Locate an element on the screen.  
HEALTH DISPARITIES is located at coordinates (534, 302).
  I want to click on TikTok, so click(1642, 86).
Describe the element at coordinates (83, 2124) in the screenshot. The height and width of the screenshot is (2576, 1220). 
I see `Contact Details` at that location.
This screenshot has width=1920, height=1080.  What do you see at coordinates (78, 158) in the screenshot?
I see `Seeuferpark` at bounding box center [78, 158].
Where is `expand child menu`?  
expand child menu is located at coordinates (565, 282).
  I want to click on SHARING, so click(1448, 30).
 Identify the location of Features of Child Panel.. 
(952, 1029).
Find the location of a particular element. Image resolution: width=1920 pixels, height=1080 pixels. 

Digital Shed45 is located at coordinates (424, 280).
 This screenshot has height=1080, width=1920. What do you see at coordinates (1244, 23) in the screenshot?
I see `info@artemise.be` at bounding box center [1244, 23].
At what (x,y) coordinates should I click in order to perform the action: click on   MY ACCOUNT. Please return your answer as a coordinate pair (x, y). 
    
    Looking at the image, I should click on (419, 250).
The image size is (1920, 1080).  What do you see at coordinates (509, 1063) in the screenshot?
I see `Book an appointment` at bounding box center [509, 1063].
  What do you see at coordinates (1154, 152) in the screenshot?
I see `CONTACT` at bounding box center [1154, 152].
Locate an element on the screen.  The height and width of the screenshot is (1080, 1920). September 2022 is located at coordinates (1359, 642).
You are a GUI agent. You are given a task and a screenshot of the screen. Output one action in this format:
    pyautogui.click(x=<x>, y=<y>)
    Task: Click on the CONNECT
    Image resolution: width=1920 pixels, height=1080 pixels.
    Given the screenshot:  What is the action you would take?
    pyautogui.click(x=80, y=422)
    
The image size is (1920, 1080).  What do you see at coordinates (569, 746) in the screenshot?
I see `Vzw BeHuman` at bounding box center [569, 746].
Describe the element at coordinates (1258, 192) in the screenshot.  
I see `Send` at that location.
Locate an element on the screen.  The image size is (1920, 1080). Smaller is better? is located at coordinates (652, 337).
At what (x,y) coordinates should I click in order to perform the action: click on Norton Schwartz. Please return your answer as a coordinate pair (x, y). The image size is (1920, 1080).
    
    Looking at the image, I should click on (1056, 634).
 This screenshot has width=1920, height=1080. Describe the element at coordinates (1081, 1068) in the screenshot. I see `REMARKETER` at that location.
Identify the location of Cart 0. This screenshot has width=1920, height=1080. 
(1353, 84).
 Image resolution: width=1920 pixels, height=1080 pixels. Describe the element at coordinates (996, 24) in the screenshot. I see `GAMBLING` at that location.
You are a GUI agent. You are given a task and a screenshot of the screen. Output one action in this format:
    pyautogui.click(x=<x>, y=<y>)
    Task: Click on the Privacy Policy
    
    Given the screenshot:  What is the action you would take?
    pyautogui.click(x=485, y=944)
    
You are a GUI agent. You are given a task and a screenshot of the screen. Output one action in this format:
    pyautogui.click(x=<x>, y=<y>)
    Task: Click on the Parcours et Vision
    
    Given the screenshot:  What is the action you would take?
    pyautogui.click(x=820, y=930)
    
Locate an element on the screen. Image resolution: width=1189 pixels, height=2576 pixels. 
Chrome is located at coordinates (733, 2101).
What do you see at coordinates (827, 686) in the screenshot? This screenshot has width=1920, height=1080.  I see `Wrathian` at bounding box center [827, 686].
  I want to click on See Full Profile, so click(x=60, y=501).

+++

> _Directive_
Return every line from the entries above that contains the word "Identify". Case counts, so a line matches only if the capitalization is the same.

> _Solution below_
 Identify the location of Features of Child Panel.. 
Identify the location of Cart 0. This screenshot has width=1920, height=1080. 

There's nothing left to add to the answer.